(STORED ROWS):
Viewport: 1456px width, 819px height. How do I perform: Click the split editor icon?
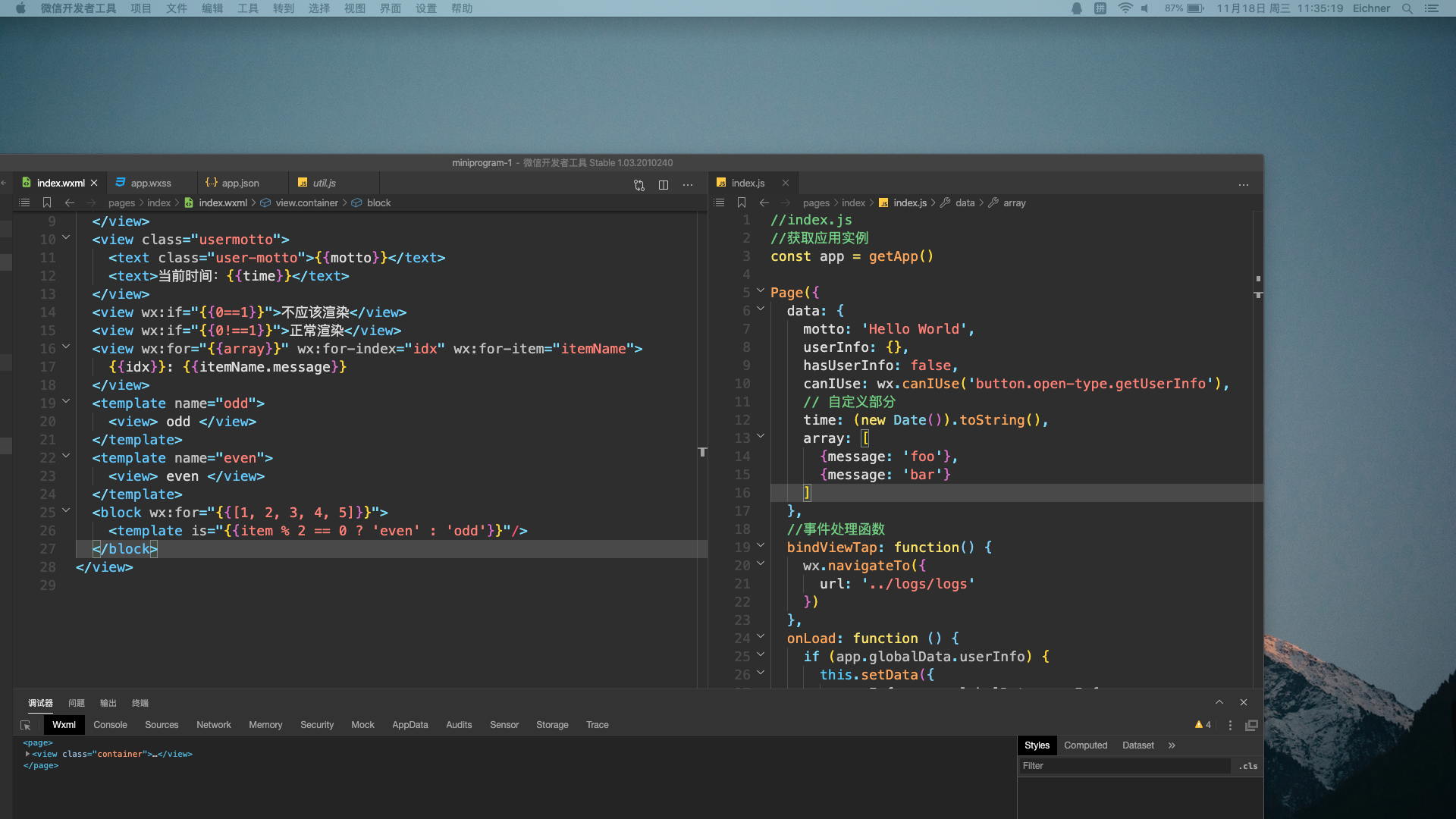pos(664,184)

...

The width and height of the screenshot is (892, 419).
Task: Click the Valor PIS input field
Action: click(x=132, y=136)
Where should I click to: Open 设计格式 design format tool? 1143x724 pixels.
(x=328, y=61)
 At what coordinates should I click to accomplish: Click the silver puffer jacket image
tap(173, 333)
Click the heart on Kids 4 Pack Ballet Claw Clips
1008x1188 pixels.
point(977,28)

(WRITTEN PROBLEM):
Output the lines from the one with "Viewport: 1456px width, 819px" to the one with "pos(664,184)" as a Markdown table with columns No. and Text, one numbered row per line and no blank lines. Leave the pictures out.

(ANSWER IN FULL):
| No. | Text |
|---|---|
| 1 | Viewport: 1456px width, 819px height. How do I perform: Click the split editor icon? |
| 2 | pos(664,184) |